Exercise directions
Rewrite the records below as a numbered list, skipping any blank lines and leaving out the pictures.

Supplied records

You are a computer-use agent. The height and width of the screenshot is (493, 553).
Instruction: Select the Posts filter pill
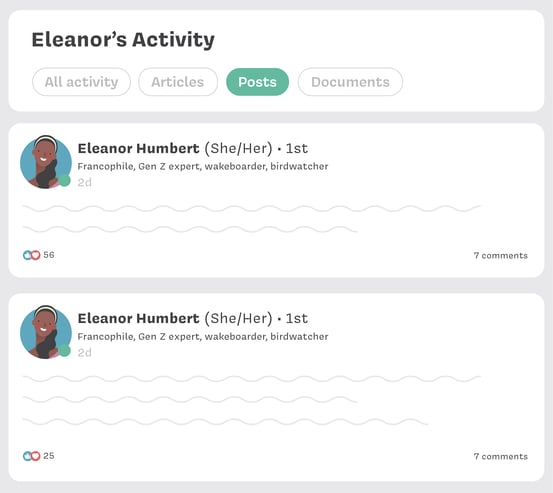pos(257,82)
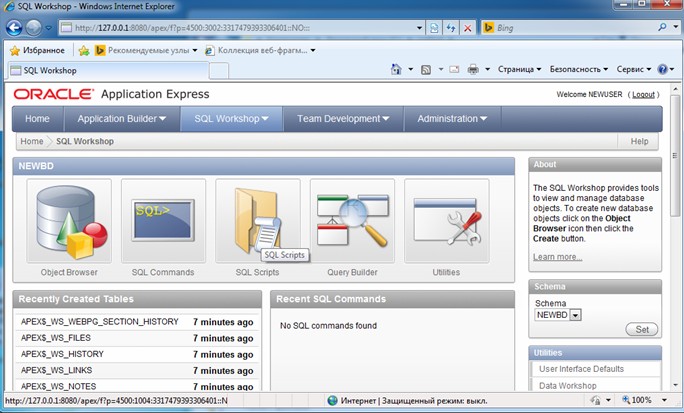Follow the Learn more link
Image resolution: width=684 pixels, height=413 pixels.
click(557, 257)
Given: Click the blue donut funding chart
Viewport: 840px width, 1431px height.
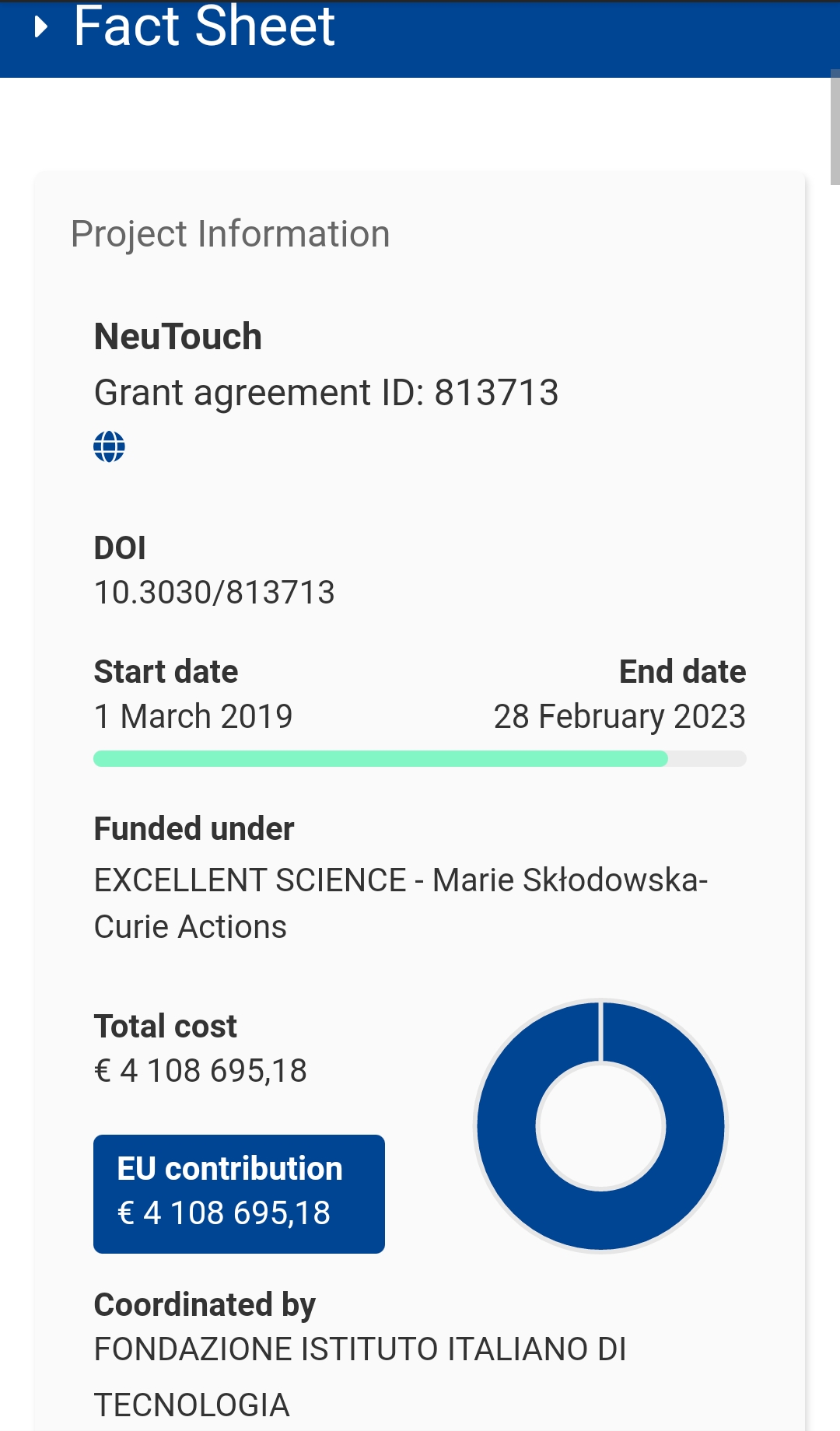Looking at the screenshot, I should tap(600, 1126).
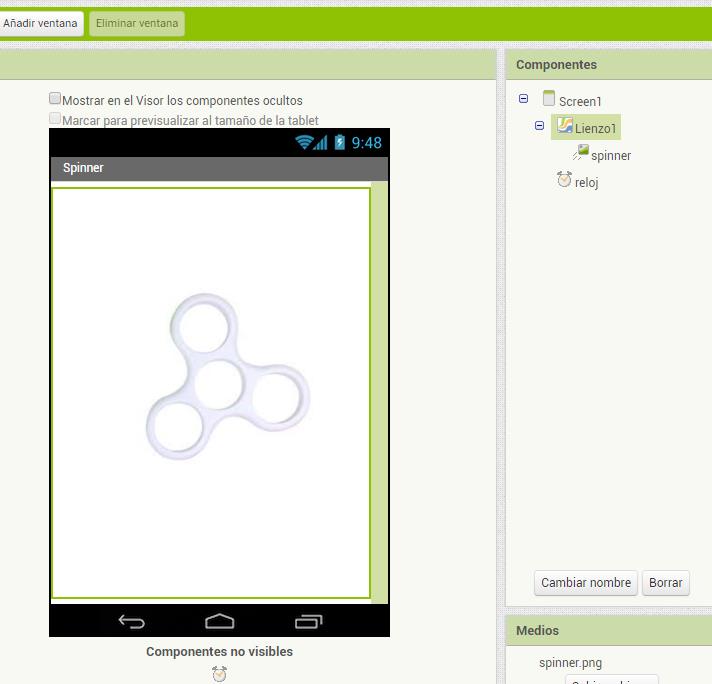The height and width of the screenshot is (684, 712).
Task: Enable showing hidden components in the Visor
Action: point(56,99)
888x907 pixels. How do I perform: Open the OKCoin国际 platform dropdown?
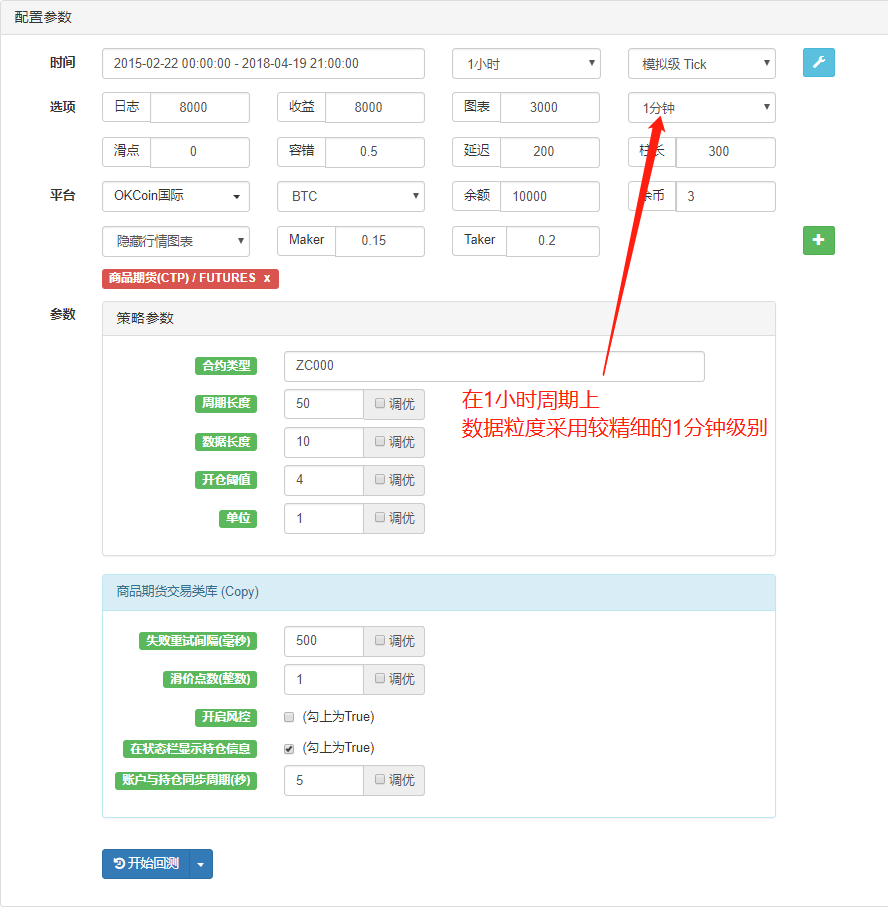coord(175,196)
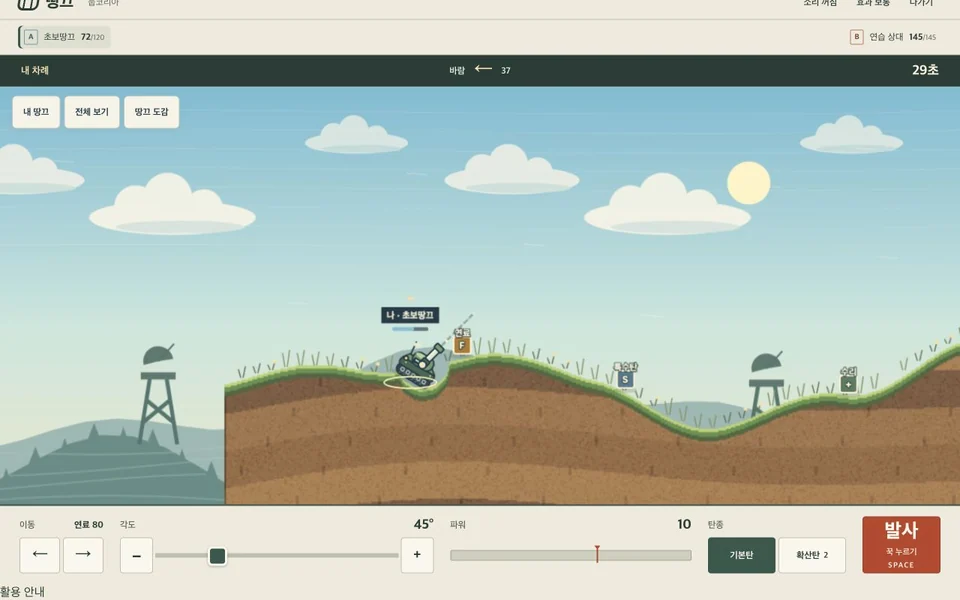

Complete response
1. You are a computer-use agent. The height and width of the screenshot is (493, 553).
2. Instruction: Select the Posts filter pill
3. pos(257,82)
4. Follow the Learn more link
5. Image resolution: width=684 pixels, height=413 pixels.
6. click(557, 257)
7. Given: Click the blue donut funding chart
8. Viewport: 840px width, 1431px height.
9. Looking at the screenshot, I should tap(600, 1126).
10. The height and width of the screenshot is (684, 712).
11. Task: Enable showing hidden components in the Visor
12. Action: point(56,99)
13. 888x907 pixels. How do I perform: Open the OKCoin国际 platform dropdown?
14. coord(175,196)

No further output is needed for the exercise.